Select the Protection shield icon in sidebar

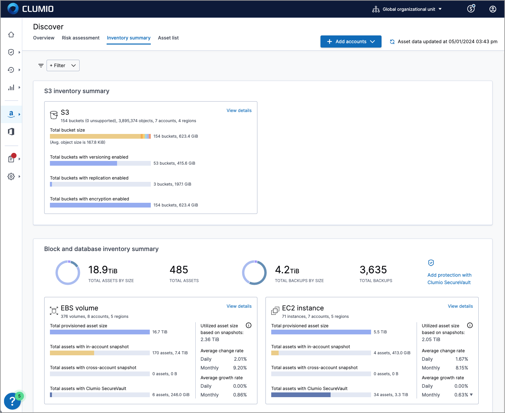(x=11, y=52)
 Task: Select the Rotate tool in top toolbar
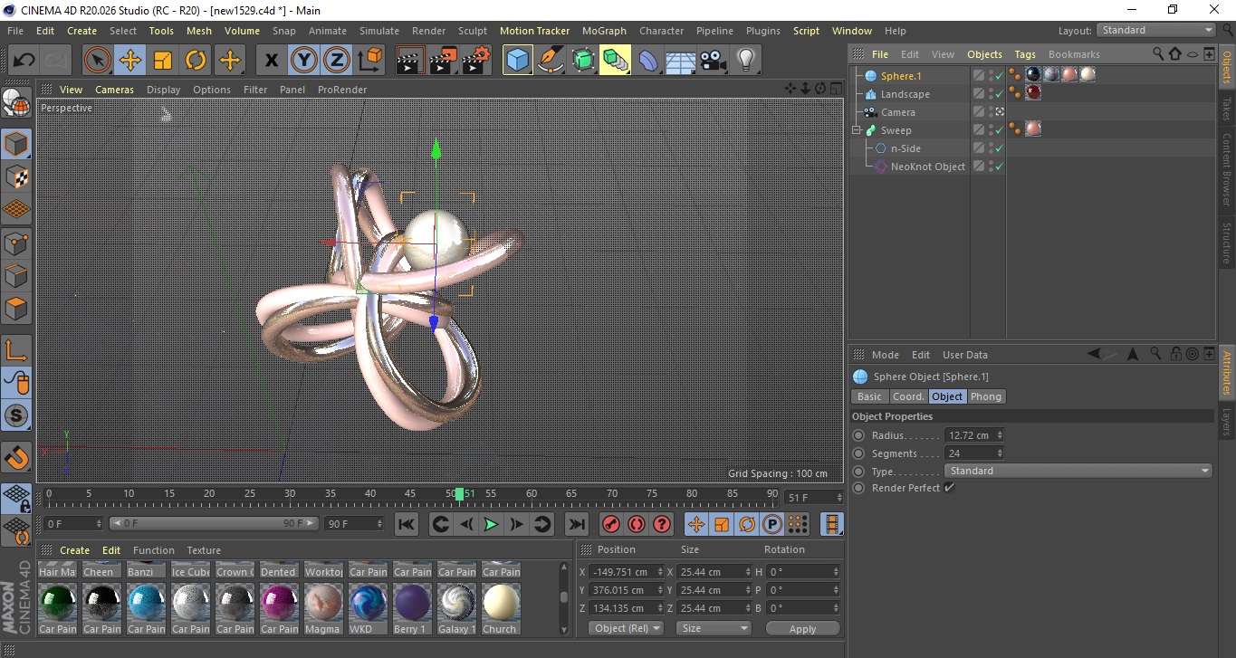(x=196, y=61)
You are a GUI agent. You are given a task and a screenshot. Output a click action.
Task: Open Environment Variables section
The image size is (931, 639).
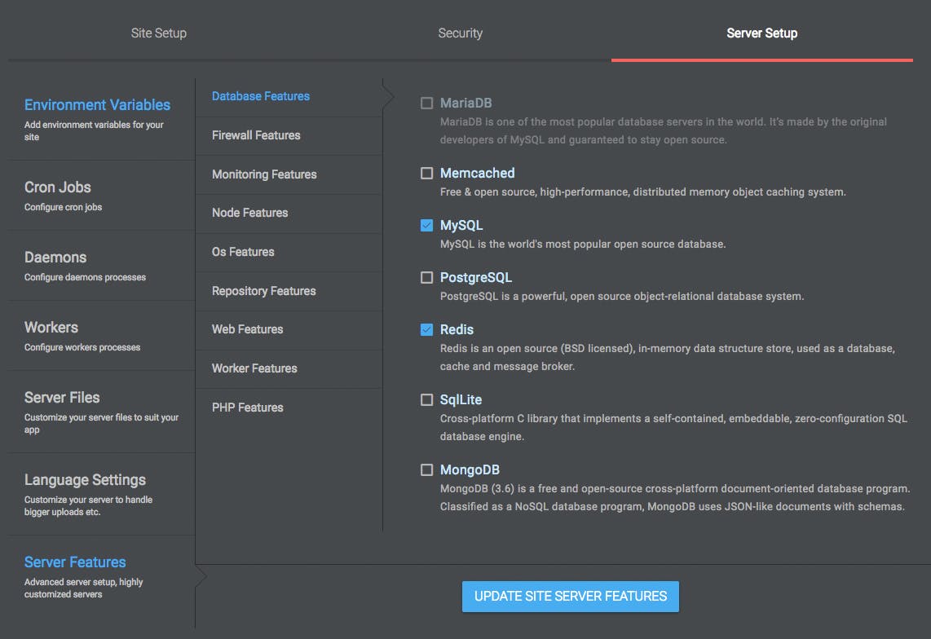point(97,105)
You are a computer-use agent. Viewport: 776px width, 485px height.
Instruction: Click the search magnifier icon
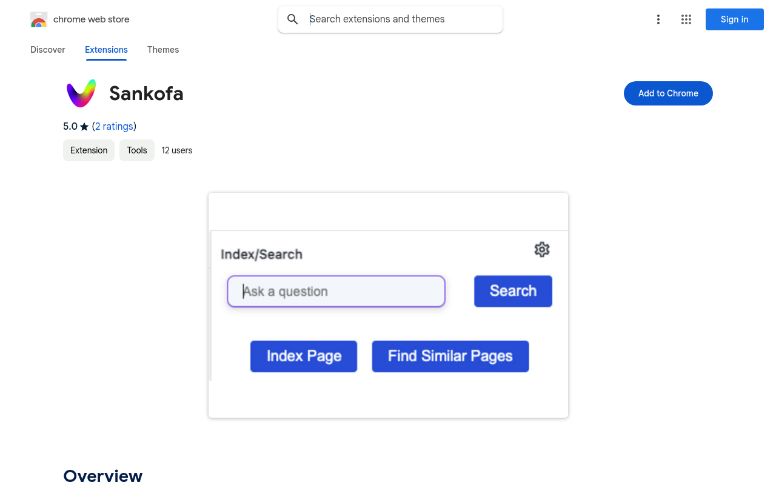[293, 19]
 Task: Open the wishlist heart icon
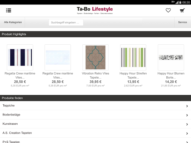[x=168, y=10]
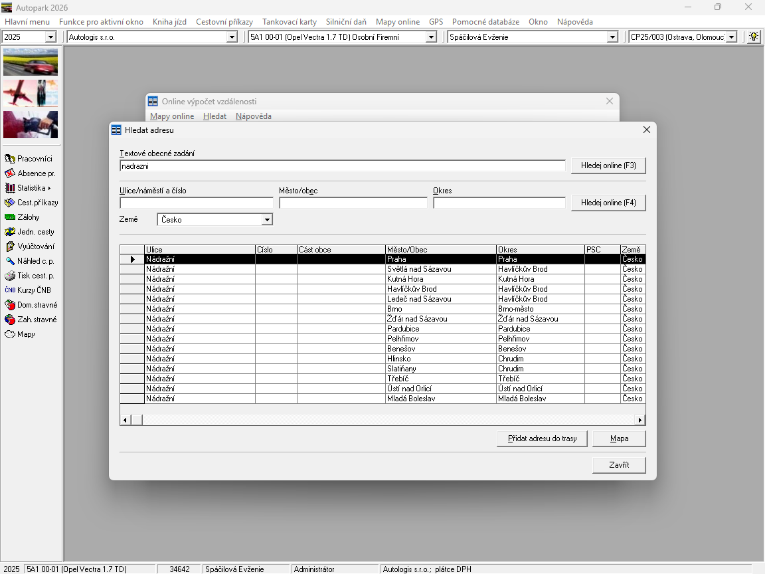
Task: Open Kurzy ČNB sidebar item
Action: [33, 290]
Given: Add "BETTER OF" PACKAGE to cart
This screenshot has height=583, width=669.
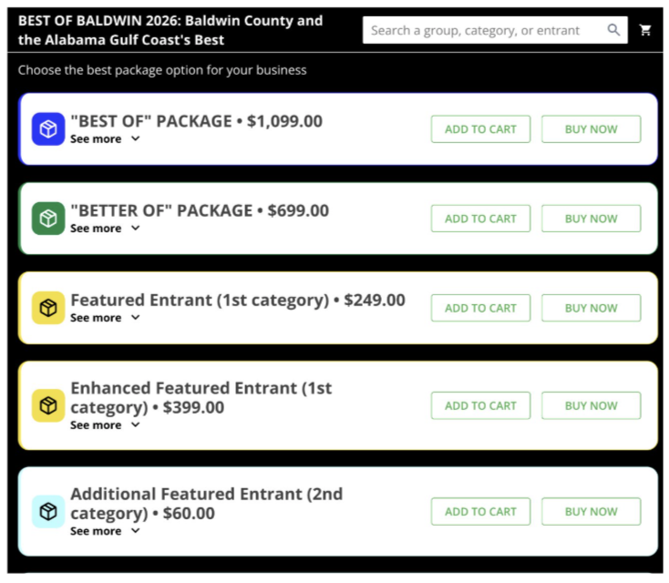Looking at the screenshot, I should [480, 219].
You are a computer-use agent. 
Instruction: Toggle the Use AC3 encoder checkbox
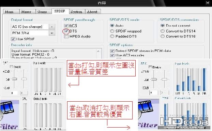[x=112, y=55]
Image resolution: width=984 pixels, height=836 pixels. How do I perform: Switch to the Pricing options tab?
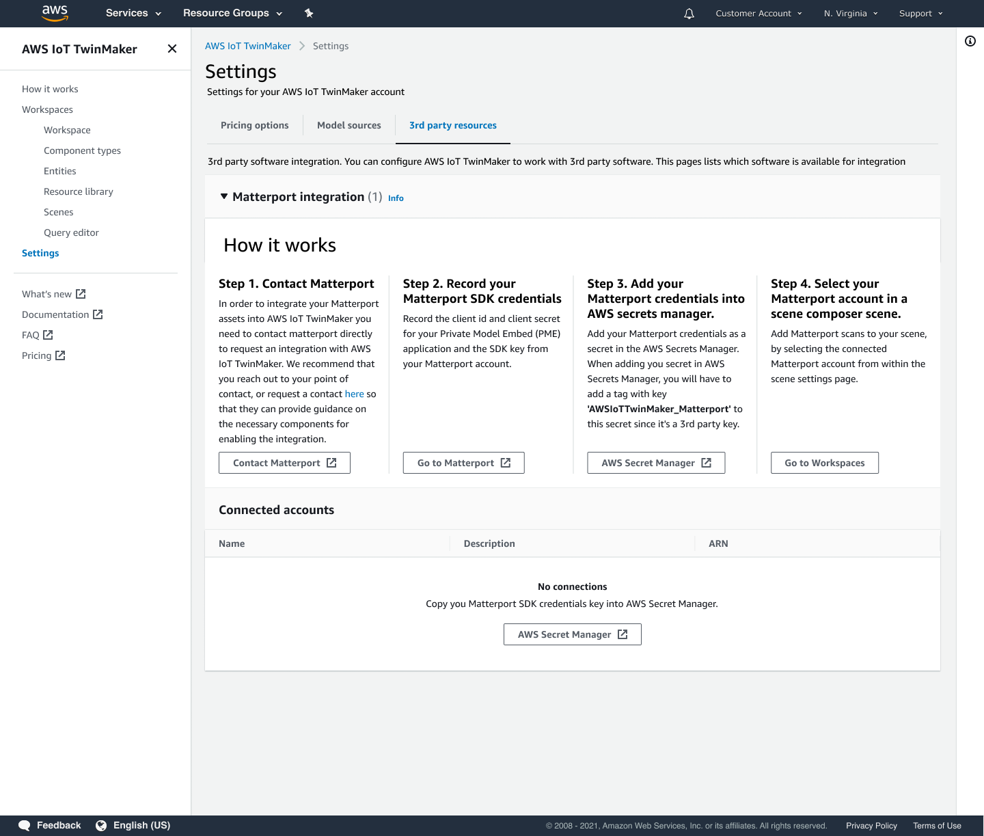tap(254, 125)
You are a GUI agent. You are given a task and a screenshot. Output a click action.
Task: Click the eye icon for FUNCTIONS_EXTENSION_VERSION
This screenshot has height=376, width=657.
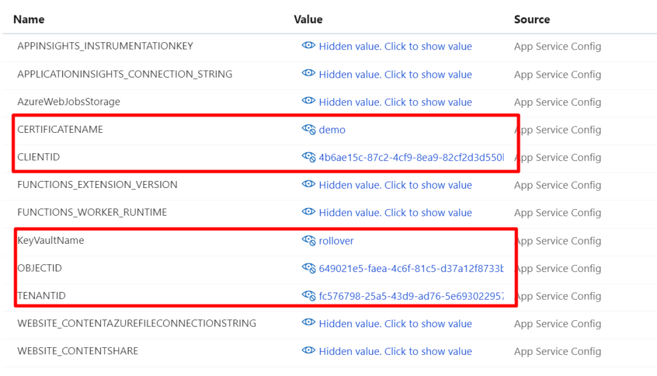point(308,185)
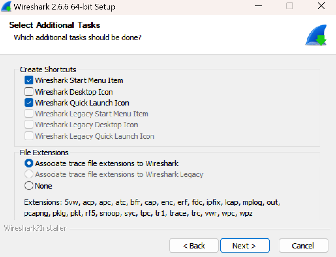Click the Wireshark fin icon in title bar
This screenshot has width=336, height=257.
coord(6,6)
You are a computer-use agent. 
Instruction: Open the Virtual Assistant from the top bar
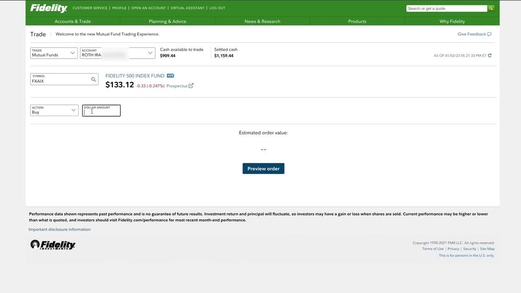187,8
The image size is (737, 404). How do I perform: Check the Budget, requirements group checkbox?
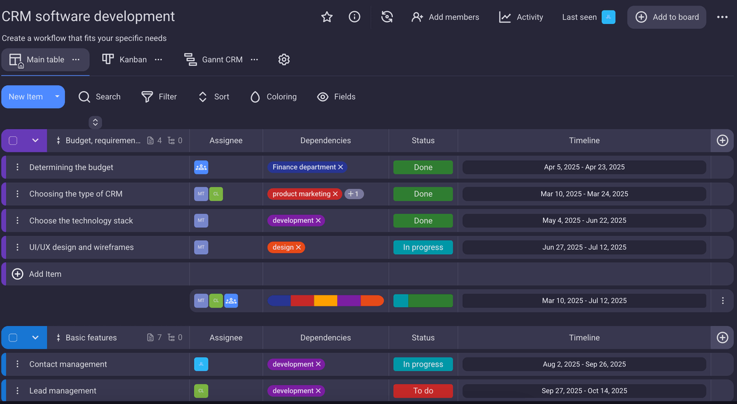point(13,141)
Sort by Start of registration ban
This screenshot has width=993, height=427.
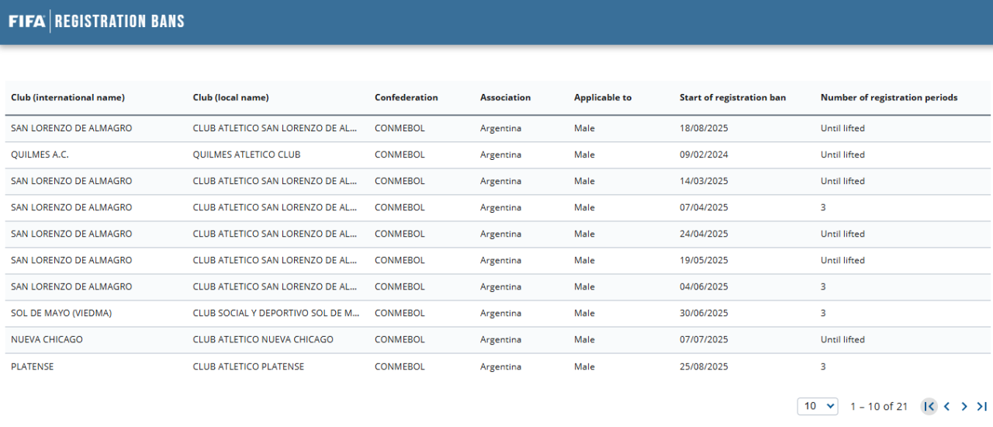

▶ _WHAT IS BEING ASKED_: Every line above should be retyped exactly; the pictures do not belong in the copy.

▶ _RESULT_:
Select the Protection shield icon in sidebar

(x=11, y=52)
 Task: Select the Rotate tool in top toolbar
(x=196, y=61)
You are a GUI agent. You are given a task and a screenshot. Output a click action.
Task: Open Environment Variables section
The image size is (931, 639).
point(97,105)
You are a computer-use agent. Viewport: 776px width, 485px height.
Instruction: Click the search magnifier icon
[293, 19]
 Task: Open the wishlist heart icon
[x=168, y=10]
Task: Open Kurzy ČNB sidebar item
Action: [33, 290]
Given: Add "BETTER OF" PACKAGE to cart
This screenshot has height=583, width=669.
Looking at the screenshot, I should [480, 219].
You are a computer-use agent. 
Instruction: Toggle the Use AC3 encoder checkbox
[x=112, y=55]
Image resolution: width=984 pixels, height=836 pixels. How do I perform: Switch to the Pricing options tab?
tap(254, 125)
You are a GUI agent. You are given a task and a screenshot. Output a click action.
Task: Click the eye icon for FUNCTIONS_EXTENSION_VERSION
This screenshot has height=376, width=657.
point(308,185)
Click the Wireshark fin icon in title bar
This screenshot has width=336, height=257.
coord(6,6)
You are a computer-use agent. 
Instruction: Open the Virtual Assistant from the top bar
187,8
The image size is (737, 404). How do I perform: Check the Budget, requirements group checkbox?
point(13,141)
Sort by Start of registration ban
This screenshot has width=993, height=427.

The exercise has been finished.